The definition of disability under Social Security is different than other programs. Social Security pays only for total disability. No benefits are payable for partial disability or for short-term disability.

Disability under Social Security is based on your inability to work. You are considered disabled under Social Security rules if you cannot do work that you did before and they decide that you cannot adjust to other work because of your medical condition(s). Your disability must also last or be expected to last for at least one year or to result in death.

This is a strict definition of disability. Social Security program rules assume that working families have access to other resources to provide support during periods of short-term disabilities, including workers' compensation, insurance, savings and investments.

How does the SSA determine if you are disabled?
To determine disability, they use a series of five steps:

  1. Are you working?
    If you are working in the current year, and your earnings average more than $810 a month, you generally cannot be considered disabled. If you are not working, we go to Step 2.

  2. Is your condition "severe"?
    Your condition must interfere with basic work-related activities for your claim to be considered. If it does not, the SSA will find that you are not disabled. If your condition does interfere with basic work-related activities, they go to Step 3.

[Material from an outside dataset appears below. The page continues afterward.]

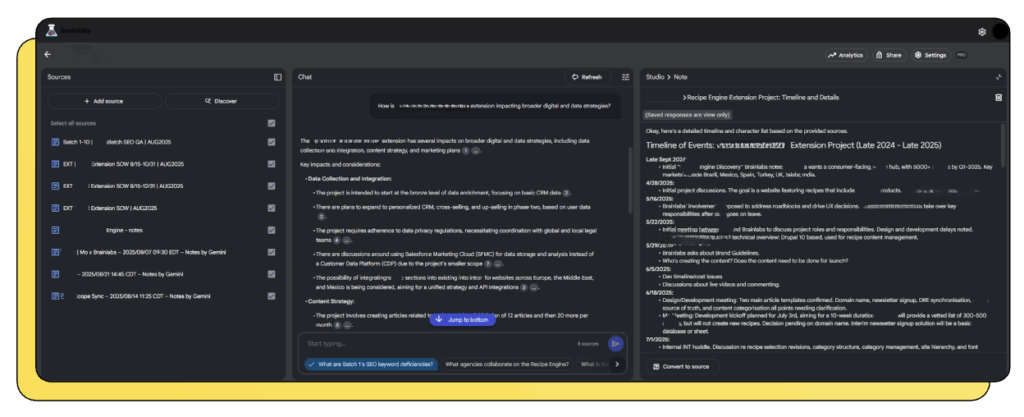Uncheck the Engine – notes source
Screen dimensions: 1024x417
click(x=272, y=230)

  3. Is your condition found in the list of disabling conditions?
    For each of the major body systems, the SSA maintains a list of medical conditions that are so severe they automatically mean that you are disabled. If your condition is not on the list, they have to decide if it is of equal severity to a medical condition that is on the list. If it is, they will find that you are disabled. If it is not, then then go to Step 4.

  4. Can you do the work you did previously?
    If your condition is severe but not at the same or equal level of severity as a medical condition on the list, then the SSA must determine if it interferes with your ability to do the work you did previously. If it does not, your claim will be denied. If it does, they proceed to Step 5.

  5. Can you do any other type of work?
    If you cannot do the work you did in the past, the SSA see if you are able to adjust to other work. They consider your medical conditions and your age, education, past work experience and any transferable skills you may have. If you cannot adjust to other work, your claim will be approved. If you can adjust to other work, your claim will be denied.